Само собою понятно, что, говоря о происхождении и развитии идеи оправдания, мы должны перенестись в те времена, когда вообще зарождались и развивались нравственные идеи, т. е. в античность; но, быть может, покажется странным, что автор, собираясь проследить происхождение и развитие нравственной идеи, обращается не к философам-моралистам, а к мифологии, что он берет ее не в отвлеченном виде, а в оболочке ее мифа-носителя. Чтобы выяснить это, необходимо сказать несколько слов о том, что такое эта античная, т. е. греческая, мифология и как ее следует понимать.
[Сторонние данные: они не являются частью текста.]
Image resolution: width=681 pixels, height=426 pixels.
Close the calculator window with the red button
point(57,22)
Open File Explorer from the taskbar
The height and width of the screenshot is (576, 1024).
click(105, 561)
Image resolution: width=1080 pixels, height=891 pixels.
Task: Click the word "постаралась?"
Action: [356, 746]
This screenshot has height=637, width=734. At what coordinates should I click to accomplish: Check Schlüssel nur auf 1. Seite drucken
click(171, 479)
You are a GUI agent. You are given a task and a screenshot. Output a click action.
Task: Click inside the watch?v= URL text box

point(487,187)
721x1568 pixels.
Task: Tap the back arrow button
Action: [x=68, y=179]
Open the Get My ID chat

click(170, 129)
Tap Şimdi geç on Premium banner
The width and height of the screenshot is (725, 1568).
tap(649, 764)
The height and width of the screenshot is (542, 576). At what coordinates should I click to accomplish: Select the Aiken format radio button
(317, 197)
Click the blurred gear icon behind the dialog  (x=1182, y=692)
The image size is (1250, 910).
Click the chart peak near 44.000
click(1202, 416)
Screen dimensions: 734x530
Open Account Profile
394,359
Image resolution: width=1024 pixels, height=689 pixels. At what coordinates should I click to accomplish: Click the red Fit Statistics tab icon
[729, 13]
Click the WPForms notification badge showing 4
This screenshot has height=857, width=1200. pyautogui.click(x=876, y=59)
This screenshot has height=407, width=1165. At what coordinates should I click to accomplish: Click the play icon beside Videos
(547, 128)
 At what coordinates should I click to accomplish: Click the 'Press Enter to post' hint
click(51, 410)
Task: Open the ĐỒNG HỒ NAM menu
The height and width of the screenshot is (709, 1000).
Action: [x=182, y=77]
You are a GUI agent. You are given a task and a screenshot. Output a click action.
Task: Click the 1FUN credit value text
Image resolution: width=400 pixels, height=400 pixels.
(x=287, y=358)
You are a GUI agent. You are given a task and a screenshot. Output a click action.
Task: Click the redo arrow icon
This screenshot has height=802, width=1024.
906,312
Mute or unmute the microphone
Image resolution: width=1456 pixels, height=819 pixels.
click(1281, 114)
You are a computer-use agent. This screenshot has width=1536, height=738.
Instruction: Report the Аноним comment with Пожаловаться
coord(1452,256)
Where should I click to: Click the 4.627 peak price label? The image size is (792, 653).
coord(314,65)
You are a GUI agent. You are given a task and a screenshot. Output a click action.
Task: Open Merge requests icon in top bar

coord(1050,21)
Греческая "мифология", как ее обыкновенно называют, т. е. повествовательная часть греческой религии, представляет удивительное, единственное в своем роде явление; плохо о ней судят те, которые видят в ней нечто единое, установившееся, недвижное. В ней все живет, все движется, все растет, расцветает и вянет; от величавых концепций Эсхила до изящных арабесок Овидия очень далеко, едва ли не дальше, чем от Овидия до опереточной мифологии Оффенбаха. Был у древних народов красивый обычай, перешедший позднее и к христианским, – посвящать трофеи своих побед над врагами в храм своего родного божества, так что этот храм давал в вещественных свидетельствах внешнюю историю своего народа. Но кроме этих каменных храмов был у них и храм незримый, нерукотворный, в который они посвящали трофеи не внешних, а внутренних побед, живые свидетельства своего нравственного и умственного прогресса; этим храмом был их родная мифология. Миф – естественная, необходимая форма, в которую облекалась идея, не находившая еще для выражения самой себя готового отвлеченного языка; всякое изменение в миросозерцании имело последствием органическое изменение мифов; кто сумел бы представить нам греческую мифологию в ее историческом развитии, тот дал бы этим самым – в иносказательной форме – историю эволюции греческой народной души. В нижеследующем сделан опыт такого развития на одном из многочисленных мифов греческой религии – на мифе об Оресте-матереубийце. Правда, работа, которую я имею в виду, должна быть исследованием, исследованием филологическим; здесь же дано, для удобства читателей-нефилологов, не исследование, а повествование. Исследователь от известного переходит к менее известному, руководясь в нашей области данными этимологии, истории литературы и культуры, сравнительной мифологии; повествователь переходит от более раннего к более позднему, пользуясь результатами трудов исследователя. В данном же случае именно более позднее является более известным и наоборот; наш путь поэтому прямо противоположен тому, которого должен был бы держаться исследователь. Прошу это помнить при чтении нижеследующих страниц.